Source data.

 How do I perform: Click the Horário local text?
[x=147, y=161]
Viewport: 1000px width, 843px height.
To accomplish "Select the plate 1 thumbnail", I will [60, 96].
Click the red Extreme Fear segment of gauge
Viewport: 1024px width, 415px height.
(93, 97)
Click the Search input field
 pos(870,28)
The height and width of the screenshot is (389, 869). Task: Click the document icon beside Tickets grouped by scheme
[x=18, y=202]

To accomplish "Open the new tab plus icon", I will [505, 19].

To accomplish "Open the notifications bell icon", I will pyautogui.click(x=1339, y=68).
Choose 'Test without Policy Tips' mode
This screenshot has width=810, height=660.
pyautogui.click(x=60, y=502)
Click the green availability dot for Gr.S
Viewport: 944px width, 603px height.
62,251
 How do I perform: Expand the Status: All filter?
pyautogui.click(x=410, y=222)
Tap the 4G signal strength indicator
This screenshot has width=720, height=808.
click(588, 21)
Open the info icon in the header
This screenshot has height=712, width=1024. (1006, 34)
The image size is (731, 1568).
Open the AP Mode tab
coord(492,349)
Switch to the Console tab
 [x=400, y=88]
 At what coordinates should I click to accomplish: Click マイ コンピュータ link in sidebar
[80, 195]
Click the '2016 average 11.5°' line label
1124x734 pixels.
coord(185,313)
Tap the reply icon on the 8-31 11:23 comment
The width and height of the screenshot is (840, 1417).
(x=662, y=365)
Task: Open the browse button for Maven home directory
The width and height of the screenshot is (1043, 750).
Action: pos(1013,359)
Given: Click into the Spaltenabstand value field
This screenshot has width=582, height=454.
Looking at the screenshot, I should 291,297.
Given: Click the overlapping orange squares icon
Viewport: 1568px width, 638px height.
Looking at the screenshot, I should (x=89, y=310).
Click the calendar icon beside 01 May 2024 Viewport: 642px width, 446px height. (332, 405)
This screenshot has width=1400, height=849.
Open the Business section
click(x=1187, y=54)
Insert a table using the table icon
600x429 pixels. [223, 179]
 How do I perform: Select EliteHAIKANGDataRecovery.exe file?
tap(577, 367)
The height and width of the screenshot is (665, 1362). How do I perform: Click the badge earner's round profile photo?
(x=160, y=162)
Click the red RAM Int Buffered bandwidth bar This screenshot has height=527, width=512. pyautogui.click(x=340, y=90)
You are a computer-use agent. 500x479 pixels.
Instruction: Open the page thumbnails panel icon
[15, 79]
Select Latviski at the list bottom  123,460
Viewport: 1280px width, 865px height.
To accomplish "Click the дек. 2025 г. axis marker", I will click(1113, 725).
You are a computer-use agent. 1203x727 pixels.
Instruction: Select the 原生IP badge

Task directions. Every line in the records above that contains the word "agent" is to be copied out.

Answer to this problem.
You are a computer-use agent. 500x479 pixels.
You are a computer-use agent. 1203x727 pixels.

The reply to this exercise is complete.